“Okay, hon. I’m headed over to MammothMart. Need to grab some beer and munchies for the Monday night game, a replacement shower head for the bathroom and maybe that new Michael Connelly book."
“I might as well get the oil change and lube done on your SUV while I’m there. And while I’m there, I’ll get that loose pair of glasses tightened at the optical shop. Oh yeah, and I guess I’ll have them check out that stomach pain I’ve been having off and on.”
If any of the above seems to border on crossing the line between imagination and reality, you haven’t been paying much attention when you have visited, say, your local outpost of global retail colossus Walmart.
There, alongside a bank branch, beauty salon, nail emporium (or whatever they call such places) and whatever chain sub shop is that particular store’s choice for providing sustenance to the shopping hordes, you’ll find an in-store medical clinic that is aiming at doing nothing short of changing the face of individual healthcare in the U.S.
Whether it’s within one of the sprawling Walmart outposts or part of a decidedly less frenetic shopping site such as CVS or Walgreens, the retail healthcare clinic now looks like it’s here to stay.
The fact that the mere existence of such care has brought out the usual bleating from those who look down their nose at such things is proof enough that, after some less-than-smooth stops and starts, retail medical care may truly be ready to build on what is an admittedly small footprint. As a concept whose time has come – and gone – on more than one previous occasion, retail care now seems to be trending upward.
While there are other players dabbling in the retail care concept, the aforementioned trio of retailers seem most serious about it at this point. CVS operates somewhere around 550 of its MinuteClinic units within stores, while Walgreens total about 335 Take Care units. Walmart at present is lagging behind with clinics in less than 150 of its stores, but think about it, folks, when have you seen the executive team in Bentonville, Arkansas, settle for being last in a retail category?
Last month, the leaking of a confidential document sent by Walmart to potential healthcare service partners indicated the world’s largest retailer’s clear interest in becoming a considerably bigger player in that sector. The document involved a request for information from organizations that could, for example, help monitor patients with diabetes, asthma, high blood pressure, heart disease, obesity and other conditions.
While Walmart gave the public appearance of backing away from parts of its own document, saying it did not intend to build a “nationally integrated” primary care platform, that’s really just a bit of posturing. That’s more a result of the widely fractured state laws governing the way healthcare services are provided than it is an acknowledgement that Walmart doesn’t intend to be Numero Uno in this space.
So what’s behind apparent growth in both the numbers of and usage of retail-based clinics? Convenience, for one. As in the example I used back at the beginning of this piece, if you’re going to be shopping at either a megastore or retail pharmacy anyway, why not take the opportunity to have some health problem looked at?
Another, and one that is cited by both providers and patients, is the certainty of costs up-front, with rates for various services clearly posted, as opposed to the crapshoot of charges that results from visits to more traditional outposts for care.

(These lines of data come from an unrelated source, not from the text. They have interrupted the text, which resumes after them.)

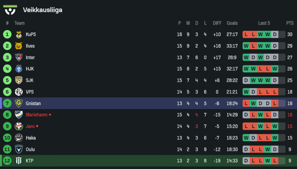Click the rank 1 position badge

coord(7,35)
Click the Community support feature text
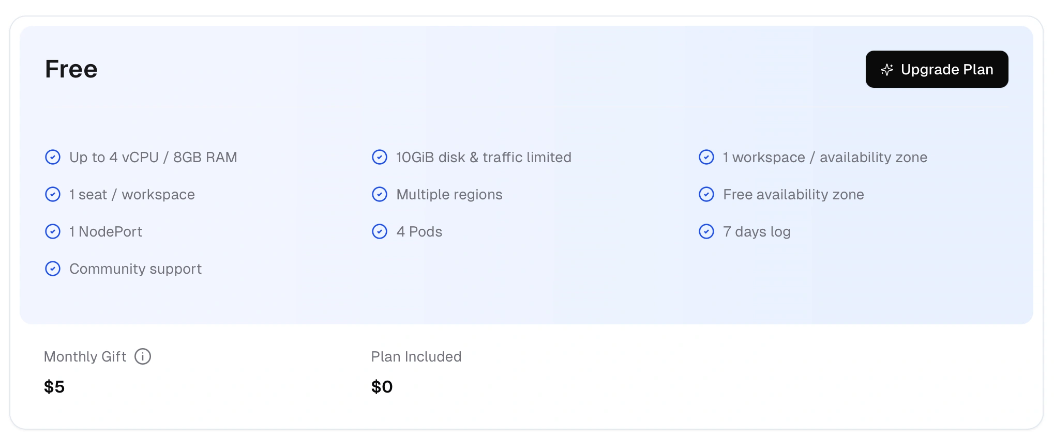Viewport: 1054px width, 439px height. pos(135,269)
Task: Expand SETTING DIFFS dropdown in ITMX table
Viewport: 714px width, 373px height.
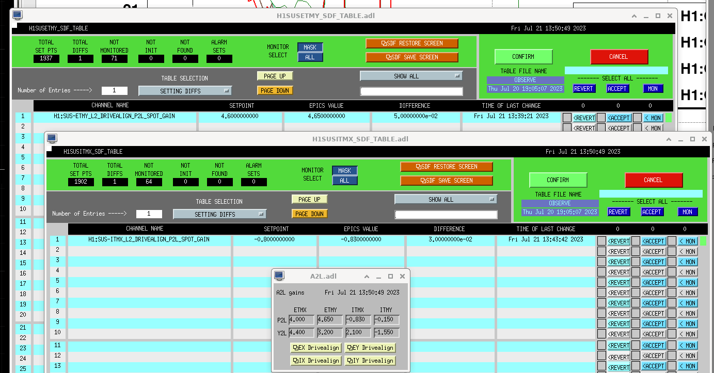Action: [219, 214]
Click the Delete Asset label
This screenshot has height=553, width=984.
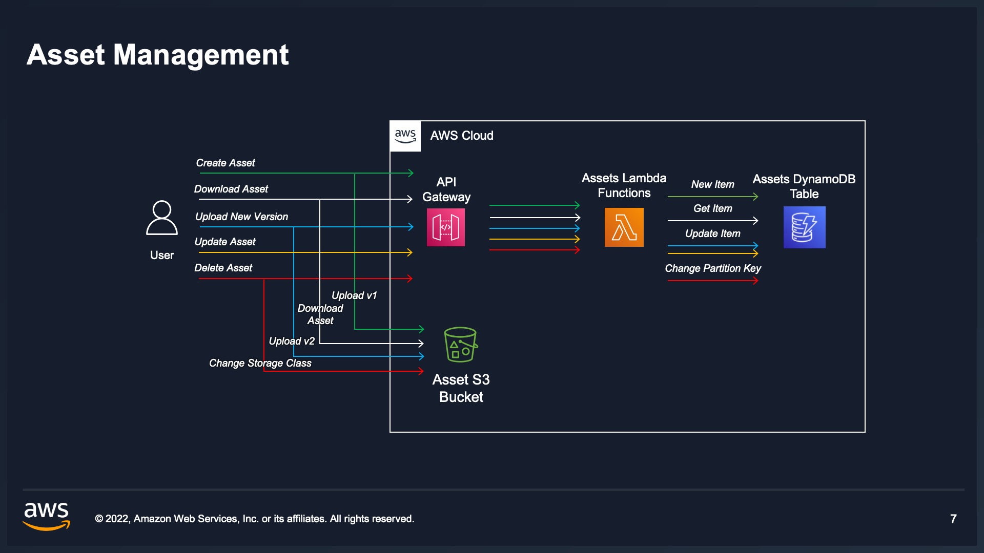click(223, 268)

Part of the latter point is that costs for those services at these store-based clinics generally are considerably lower – 30% to 40% lower in many cases, and as much as 80% lower than at that other popular option for care, the closest hospital’s emergency room – than at those more traditional points of care.
More and more employers, especially the smaller companies that are going to be even more financially challenged when new federal requirements for health insurance coverage take effect in 2014, are seeing such clinics as offering cost-effective opportunities for screening and wellness programs. Hiring a company to come in and conduct wellness programs would be costly, but partnering with a retail-centered clinic to provide blood tests, conduct nutrition counseling or organize diabetes management programs could sharply bring such costs down.
Then there’s the impending shortfall of primary care doctors, estimated by one study to total 21,000 physicians by 2015. Use of the nurse practitioner model in retail clinics will help lessen the effects of that shortfall.
As for the “look down their nose” crowd, that kind of mystifies me. I have recently asked several friends what they think about “Walmart healthcare,” and the near-universal response has been “Oh no, I’d never go there for healthcare.”
In the Atlanta area, where I live, the estimable Emory Healthcare organization has teamed up with CVS Caremark to provide services at 31 MinuteClinic locations around the metro area. Somehow I can’t see Emory cutting any corners in providing care through those clinics.
Maybe my friends would have a different outlook if they were uninsured or had had enough bad experiences with overscheduled, understaffed and vastly overpriced traditional primary care providers. My feeling is that it’s an idea whose time is coming, if not totally here yet.
Truth be known, I haven’t used such a clinic myself. But with the vast majority of my healthcare encounters being of the every-six-months “wellness visit” variety, I’m pretty open to the idea. My wife and I do get annual flu shots from our friendly local CVS pharmacist in lieu of the much longer treks we previously made to our respective primary care physicians, so a more convenient wellness visit may be a very logical next step.
(Jim Stommen, retired executive editor of Medical Device Daily, is a freelance writer focusing on healthcare issues.)